* [Problem to solve] Please copy each line from the entries that contains the string "screenshot".

* [Materials provided]
○ ○ ○ ○ ○ ○ ○

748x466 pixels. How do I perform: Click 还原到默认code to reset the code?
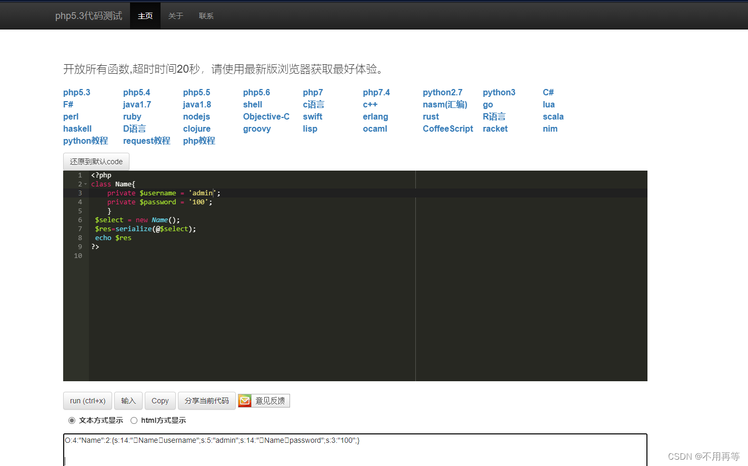96,161
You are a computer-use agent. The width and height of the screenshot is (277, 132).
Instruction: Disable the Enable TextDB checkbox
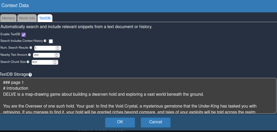point(24,34)
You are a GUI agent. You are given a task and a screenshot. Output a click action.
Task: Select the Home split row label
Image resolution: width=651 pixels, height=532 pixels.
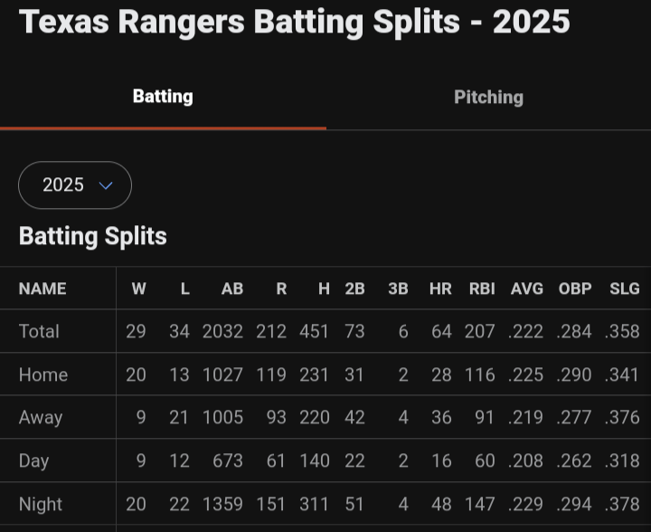(x=43, y=375)
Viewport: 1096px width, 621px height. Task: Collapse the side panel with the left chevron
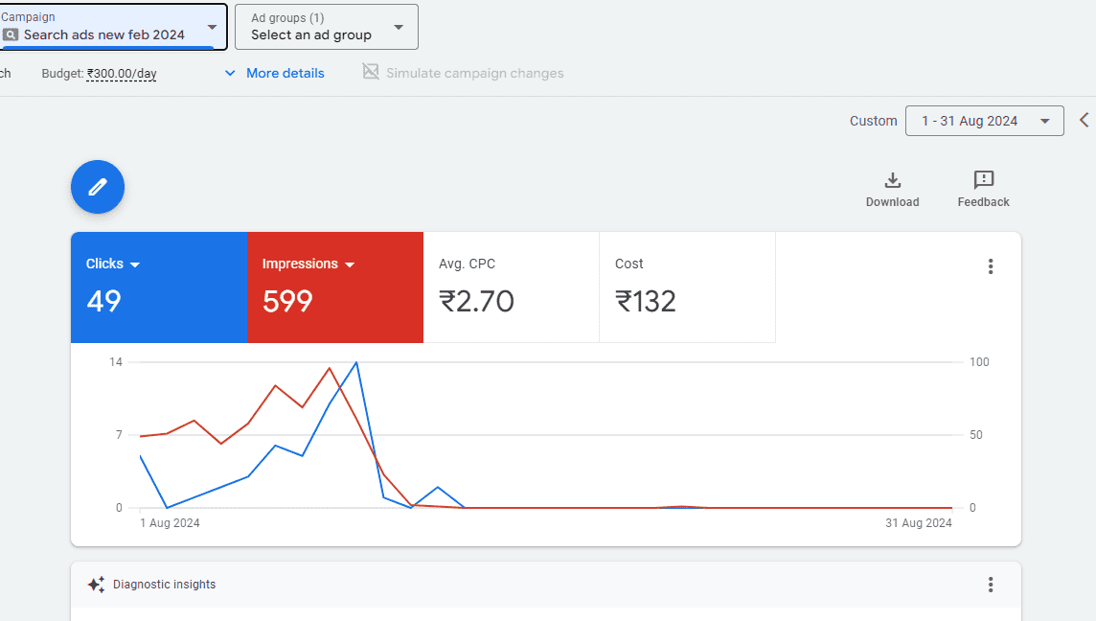tap(1085, 120)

○ ○ ○ ○ ○ ○ ○

* [Output]
You are a computer-use agent. The width and height of the screenshot is (277, 132).
You are a GUI agent. You are given a task and a screenshot. Output a click action.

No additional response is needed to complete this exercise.